The cage measurements I’m buying are 1,5 m* 0,7 meters. 

It’s not the largest on the market but it’s the cage that have a bit of height compared to other cages. I know giants should have at least 0,7 meters as height in the cage but the cage only have 0,6 meters so it’s a bit low for a giant. But she will be a free roaming rabbit so it shouldn’t matter that much even thought it’s a law.


----------



## woahlookitsme (Mar 21, 2018)

For the cage you have pictured Keep in mind your French lol full grown will take up at least 2/3 of that cage. Maybe more when sprawled out. If the rabbit will not be closed in that kennel for any about of time it should be fine to use as a hide. 

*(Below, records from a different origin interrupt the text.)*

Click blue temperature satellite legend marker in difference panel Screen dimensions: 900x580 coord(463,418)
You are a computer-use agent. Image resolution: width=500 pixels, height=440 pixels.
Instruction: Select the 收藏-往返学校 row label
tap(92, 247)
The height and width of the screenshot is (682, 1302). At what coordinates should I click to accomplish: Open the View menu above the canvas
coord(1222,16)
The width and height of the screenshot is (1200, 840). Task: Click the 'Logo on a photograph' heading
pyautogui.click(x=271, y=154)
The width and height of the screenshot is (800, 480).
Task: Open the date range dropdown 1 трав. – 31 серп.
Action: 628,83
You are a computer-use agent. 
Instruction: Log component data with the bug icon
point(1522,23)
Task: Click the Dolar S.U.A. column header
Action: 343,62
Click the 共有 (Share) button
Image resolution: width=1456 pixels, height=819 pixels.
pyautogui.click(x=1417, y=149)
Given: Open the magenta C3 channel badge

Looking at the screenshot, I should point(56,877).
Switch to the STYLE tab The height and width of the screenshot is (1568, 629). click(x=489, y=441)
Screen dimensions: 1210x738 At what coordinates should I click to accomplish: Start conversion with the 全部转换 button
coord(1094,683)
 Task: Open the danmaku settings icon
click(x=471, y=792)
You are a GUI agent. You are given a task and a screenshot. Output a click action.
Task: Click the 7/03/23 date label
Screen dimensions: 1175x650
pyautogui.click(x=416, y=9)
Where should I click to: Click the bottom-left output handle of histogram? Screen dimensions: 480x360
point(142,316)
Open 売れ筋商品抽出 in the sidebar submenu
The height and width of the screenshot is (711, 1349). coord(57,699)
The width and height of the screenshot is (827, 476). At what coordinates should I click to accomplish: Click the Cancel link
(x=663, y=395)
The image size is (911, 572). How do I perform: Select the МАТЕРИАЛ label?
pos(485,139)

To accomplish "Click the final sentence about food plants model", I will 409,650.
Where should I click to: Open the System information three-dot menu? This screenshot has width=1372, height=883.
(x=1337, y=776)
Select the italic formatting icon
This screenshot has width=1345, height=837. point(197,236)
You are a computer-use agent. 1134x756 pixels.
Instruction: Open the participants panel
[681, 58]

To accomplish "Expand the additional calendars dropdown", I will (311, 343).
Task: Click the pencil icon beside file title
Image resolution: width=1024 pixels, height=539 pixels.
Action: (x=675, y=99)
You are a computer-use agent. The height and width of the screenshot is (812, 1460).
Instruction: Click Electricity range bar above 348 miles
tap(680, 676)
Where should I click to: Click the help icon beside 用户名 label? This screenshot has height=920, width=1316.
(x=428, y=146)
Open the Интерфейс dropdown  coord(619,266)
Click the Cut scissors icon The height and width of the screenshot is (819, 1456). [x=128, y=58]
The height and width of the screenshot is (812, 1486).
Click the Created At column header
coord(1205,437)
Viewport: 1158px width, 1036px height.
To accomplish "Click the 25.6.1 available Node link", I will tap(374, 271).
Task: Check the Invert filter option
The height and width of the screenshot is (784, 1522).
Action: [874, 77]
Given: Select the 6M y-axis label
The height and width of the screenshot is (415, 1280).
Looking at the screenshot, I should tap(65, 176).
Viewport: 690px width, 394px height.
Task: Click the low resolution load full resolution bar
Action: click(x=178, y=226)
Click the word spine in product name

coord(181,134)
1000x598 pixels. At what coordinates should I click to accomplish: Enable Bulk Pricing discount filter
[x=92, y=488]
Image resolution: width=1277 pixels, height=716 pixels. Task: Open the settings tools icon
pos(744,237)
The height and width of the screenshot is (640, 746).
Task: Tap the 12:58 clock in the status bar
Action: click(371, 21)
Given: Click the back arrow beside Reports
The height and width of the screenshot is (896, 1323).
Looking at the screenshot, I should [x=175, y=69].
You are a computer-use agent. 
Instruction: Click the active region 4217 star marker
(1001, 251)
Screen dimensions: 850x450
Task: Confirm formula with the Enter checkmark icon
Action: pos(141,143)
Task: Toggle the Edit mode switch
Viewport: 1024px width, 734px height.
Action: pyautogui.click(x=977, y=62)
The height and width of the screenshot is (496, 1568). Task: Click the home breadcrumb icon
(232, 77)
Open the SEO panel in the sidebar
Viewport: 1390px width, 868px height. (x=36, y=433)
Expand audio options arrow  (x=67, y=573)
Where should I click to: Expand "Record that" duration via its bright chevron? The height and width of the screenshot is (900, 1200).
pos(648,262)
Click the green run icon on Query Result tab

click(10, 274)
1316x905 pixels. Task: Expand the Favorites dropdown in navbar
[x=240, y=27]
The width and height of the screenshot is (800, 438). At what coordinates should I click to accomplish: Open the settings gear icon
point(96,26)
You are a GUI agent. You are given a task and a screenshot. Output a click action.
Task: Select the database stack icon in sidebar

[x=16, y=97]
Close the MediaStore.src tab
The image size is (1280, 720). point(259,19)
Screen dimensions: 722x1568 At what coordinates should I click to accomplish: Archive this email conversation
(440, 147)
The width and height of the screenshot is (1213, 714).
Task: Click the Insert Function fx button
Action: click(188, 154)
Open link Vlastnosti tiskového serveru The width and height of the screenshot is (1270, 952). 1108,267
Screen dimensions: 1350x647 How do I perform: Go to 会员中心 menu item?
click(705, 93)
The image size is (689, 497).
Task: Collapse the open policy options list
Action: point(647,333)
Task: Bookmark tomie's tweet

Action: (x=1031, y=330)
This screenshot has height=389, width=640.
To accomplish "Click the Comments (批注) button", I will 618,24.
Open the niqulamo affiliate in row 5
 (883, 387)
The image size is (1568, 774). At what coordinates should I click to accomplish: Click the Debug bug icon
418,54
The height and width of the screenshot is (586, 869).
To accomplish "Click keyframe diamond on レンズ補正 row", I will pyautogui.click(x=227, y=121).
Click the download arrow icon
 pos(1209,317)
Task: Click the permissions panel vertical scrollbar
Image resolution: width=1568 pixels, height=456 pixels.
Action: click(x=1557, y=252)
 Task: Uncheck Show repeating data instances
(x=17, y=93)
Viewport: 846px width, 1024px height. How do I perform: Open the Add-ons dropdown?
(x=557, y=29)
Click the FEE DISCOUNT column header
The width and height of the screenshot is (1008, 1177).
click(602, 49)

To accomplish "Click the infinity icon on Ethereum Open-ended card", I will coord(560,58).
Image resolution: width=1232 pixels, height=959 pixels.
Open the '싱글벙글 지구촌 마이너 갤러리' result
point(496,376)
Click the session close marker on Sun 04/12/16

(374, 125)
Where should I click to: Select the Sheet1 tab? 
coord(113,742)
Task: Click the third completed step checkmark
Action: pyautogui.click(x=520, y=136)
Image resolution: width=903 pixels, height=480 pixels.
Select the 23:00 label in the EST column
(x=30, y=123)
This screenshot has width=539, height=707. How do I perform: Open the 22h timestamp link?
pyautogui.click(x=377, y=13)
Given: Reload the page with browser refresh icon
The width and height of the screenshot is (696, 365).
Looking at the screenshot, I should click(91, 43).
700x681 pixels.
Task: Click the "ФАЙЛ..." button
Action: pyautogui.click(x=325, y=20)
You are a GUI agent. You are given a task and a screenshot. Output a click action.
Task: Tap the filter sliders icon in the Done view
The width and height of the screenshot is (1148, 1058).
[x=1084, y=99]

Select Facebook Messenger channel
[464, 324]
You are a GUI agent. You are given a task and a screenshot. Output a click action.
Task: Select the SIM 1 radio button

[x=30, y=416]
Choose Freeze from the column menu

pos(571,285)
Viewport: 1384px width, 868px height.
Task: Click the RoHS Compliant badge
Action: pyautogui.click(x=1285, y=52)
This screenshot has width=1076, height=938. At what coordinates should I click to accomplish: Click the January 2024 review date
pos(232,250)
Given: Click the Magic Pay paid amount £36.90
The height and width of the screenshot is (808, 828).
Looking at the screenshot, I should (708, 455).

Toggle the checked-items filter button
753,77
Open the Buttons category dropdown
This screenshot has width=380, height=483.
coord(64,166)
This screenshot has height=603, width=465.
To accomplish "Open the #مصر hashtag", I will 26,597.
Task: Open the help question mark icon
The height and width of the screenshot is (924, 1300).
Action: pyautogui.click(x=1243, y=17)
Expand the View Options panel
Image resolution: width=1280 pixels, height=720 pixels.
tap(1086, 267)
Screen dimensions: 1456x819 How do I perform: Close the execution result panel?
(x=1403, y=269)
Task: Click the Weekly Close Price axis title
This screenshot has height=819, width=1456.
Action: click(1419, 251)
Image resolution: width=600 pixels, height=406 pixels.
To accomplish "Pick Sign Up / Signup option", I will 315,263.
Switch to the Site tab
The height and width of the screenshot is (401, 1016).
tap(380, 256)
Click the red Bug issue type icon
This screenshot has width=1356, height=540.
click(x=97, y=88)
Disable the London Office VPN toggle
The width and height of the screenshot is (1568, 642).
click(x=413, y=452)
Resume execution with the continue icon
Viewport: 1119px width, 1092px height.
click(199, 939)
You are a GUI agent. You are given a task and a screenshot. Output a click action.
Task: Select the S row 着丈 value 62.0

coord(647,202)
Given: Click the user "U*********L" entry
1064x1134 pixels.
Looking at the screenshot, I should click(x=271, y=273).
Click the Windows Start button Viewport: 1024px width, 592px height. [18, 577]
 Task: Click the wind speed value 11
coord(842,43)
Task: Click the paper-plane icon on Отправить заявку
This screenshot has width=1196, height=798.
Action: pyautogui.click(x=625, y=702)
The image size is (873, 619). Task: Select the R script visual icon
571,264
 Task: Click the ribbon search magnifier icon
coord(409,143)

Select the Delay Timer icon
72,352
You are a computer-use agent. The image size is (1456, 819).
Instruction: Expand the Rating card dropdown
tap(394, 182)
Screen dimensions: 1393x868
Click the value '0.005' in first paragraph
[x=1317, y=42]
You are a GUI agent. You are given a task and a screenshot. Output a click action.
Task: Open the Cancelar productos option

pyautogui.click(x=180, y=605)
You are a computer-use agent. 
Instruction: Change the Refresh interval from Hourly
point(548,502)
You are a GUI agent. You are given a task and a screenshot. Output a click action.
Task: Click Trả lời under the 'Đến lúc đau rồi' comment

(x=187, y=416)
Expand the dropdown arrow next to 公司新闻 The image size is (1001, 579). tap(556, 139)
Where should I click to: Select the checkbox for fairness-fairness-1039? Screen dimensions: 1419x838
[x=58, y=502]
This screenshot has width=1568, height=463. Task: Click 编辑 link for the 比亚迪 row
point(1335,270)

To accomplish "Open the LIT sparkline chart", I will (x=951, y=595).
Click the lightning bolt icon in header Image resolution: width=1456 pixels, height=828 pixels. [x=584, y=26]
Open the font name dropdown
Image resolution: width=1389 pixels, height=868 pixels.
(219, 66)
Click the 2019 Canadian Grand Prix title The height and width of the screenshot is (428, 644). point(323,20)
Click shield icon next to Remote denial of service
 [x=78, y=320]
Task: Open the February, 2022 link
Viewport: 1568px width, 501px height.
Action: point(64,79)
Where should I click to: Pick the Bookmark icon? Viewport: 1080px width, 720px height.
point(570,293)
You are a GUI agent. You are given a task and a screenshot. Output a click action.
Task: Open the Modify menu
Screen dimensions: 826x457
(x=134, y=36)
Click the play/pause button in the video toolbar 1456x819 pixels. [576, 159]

I have a suggestion that I used for my frenchie. My bun wasn’t allowed to free roam but I already had a medium size wire 2 door dog crate that I was able to keep his litter box (it took up half of the cage) and a bowl for water and food in. I used NIC panels to extend the wire cage but the dog kennel made a great place for me to easily clean his box and I didn’t have to worry about a ramp so he could get in and out. Just another idea


----------



## Hermelin (Mar 21, 2018)

Thanks for the tips, the cage will be used only as hide house and where some toys and food bowl and water, need to close the cages when they eat because my buck it’s a gluttony and will eat anything and try to get as much food he can get. So she will only be closed in the cage for 5 min.


----------



## Nancy McClelland (Mar 21, 2018)

We have 2 on the floor--that is where food, water and hay are and they are also the bathroom--works for us.


----------



## MarshmellowTheBunBun2018 (Mar 21, 2018)

I think that is perfectly fine! I had the same size cage for my rabbit the first couple days that he came home. It is actually recommended that they get a smaller space to get used too. At least I think I read that somewhere. Anywho, I think it is perfectly okay as long as your bunny get's a lot of playtime.


----------